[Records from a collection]

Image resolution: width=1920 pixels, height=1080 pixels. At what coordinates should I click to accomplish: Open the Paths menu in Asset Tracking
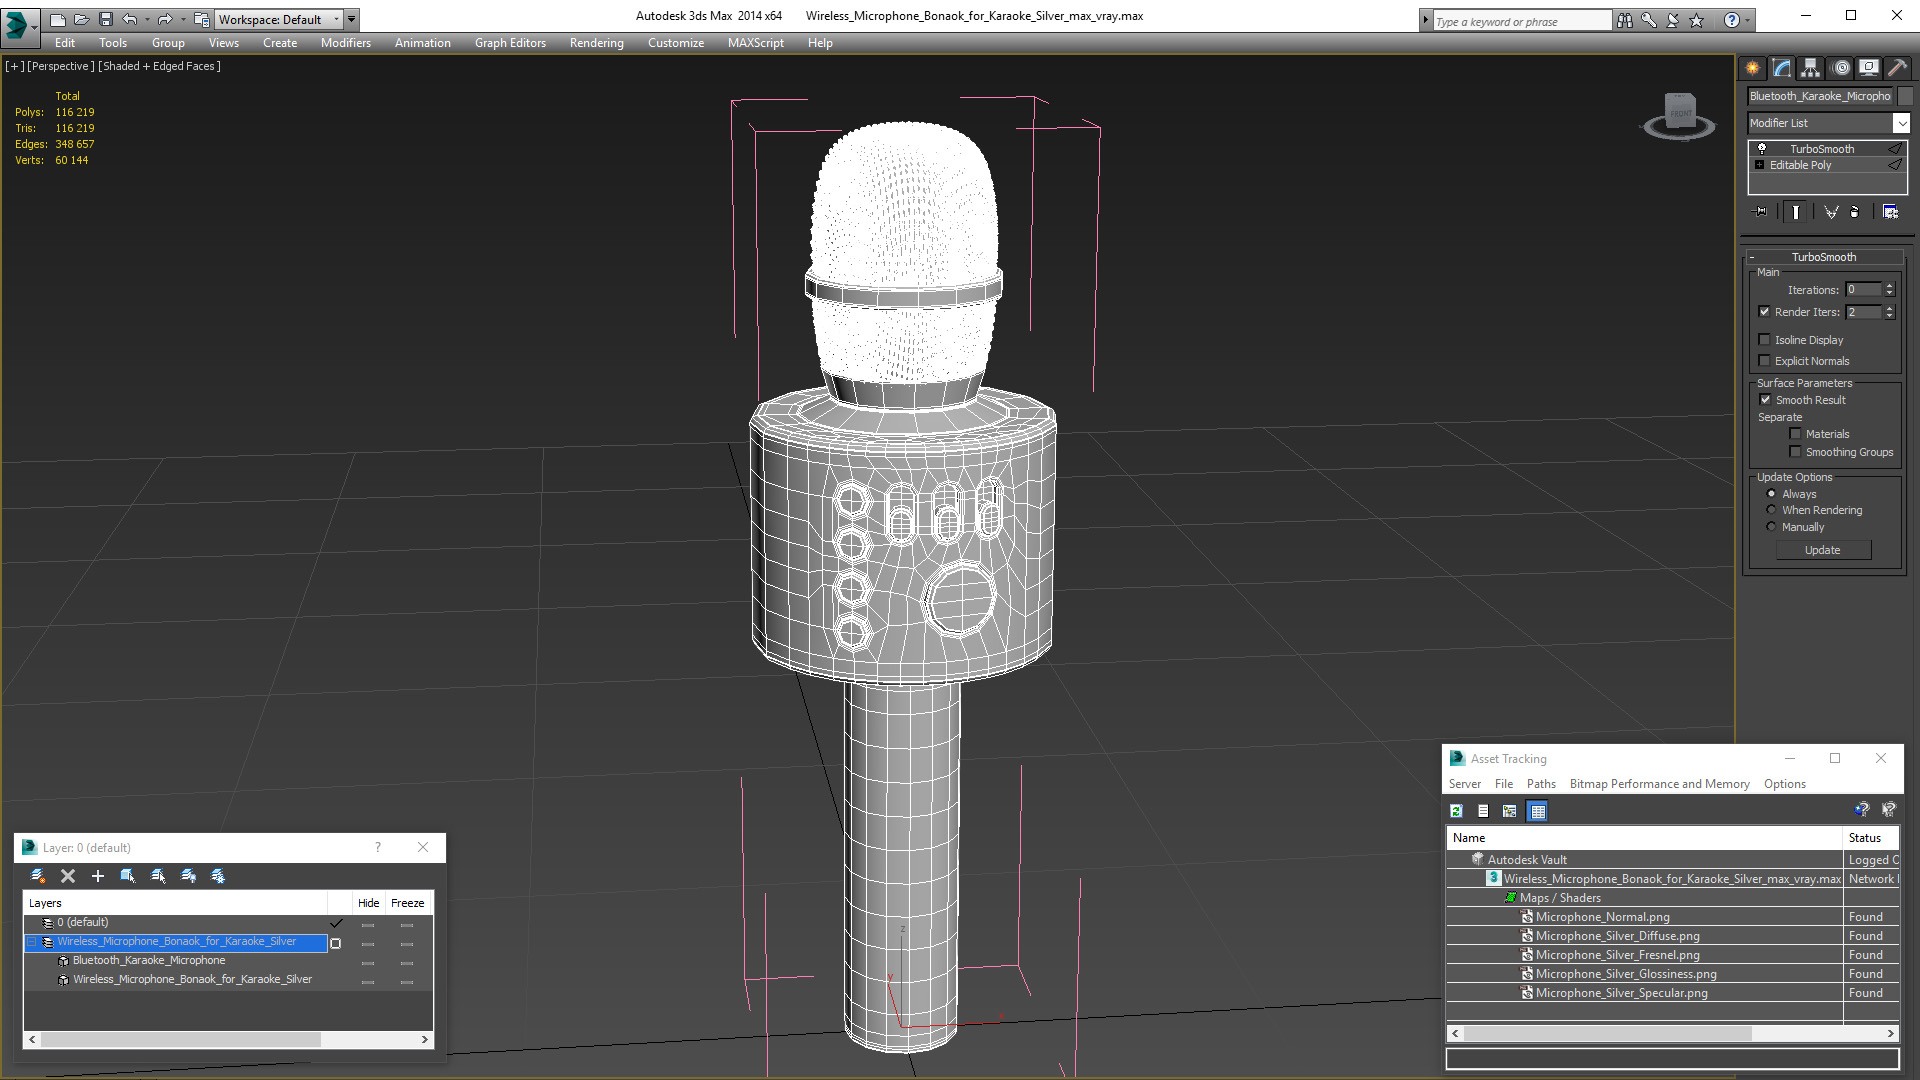[x=1540, y=784]
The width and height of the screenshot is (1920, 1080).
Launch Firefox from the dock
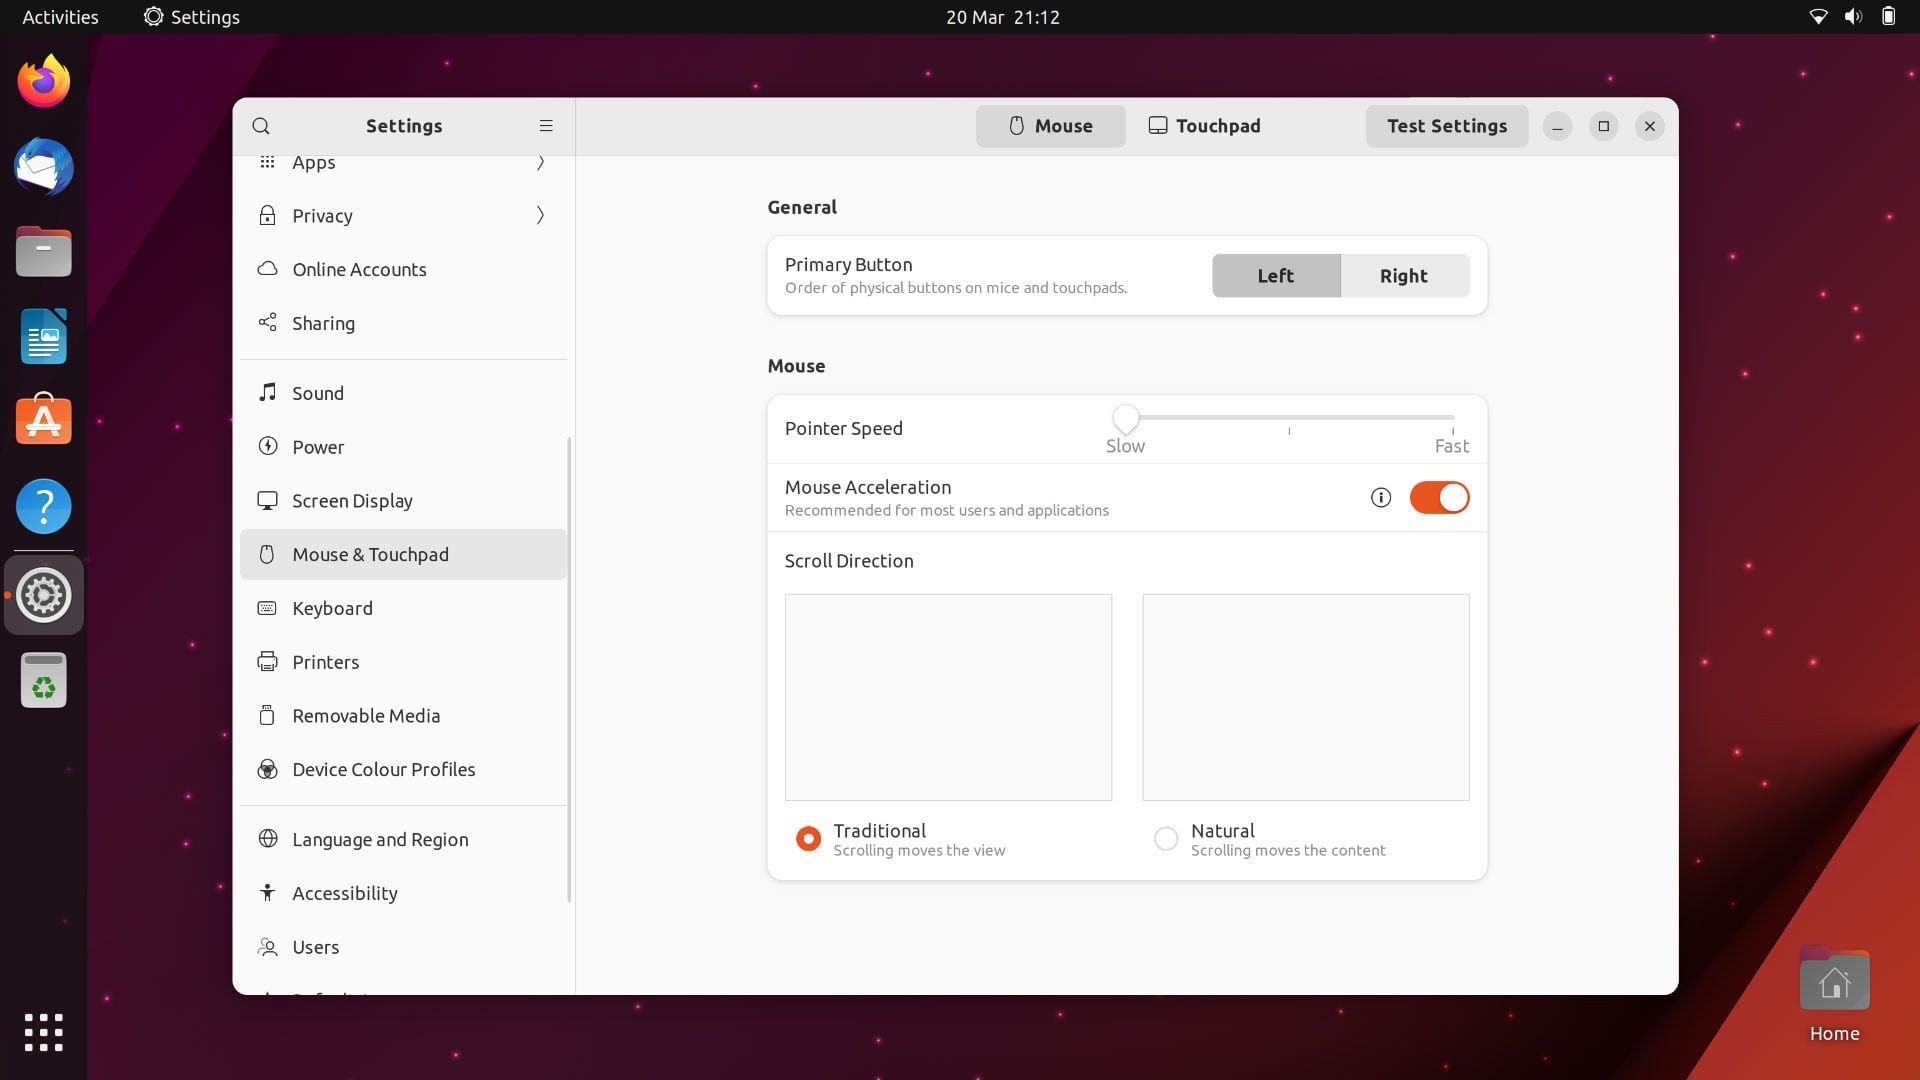tap(43, 80)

** ASSIGNED TASK **
Set down all of the entries exactly as they appear, but keep the images out.

** RESPONSE TO THE TASK **
Image resolution: width=1920 pixels, height=1080 pixels. At what coordinates should I click to accomplish: Open the Paths menu in Asset Tracking
[x=1540, y=784]
The width and height of the screenshot is (1920, 1080).
Launch Firefox from the dock
tap(43, 80)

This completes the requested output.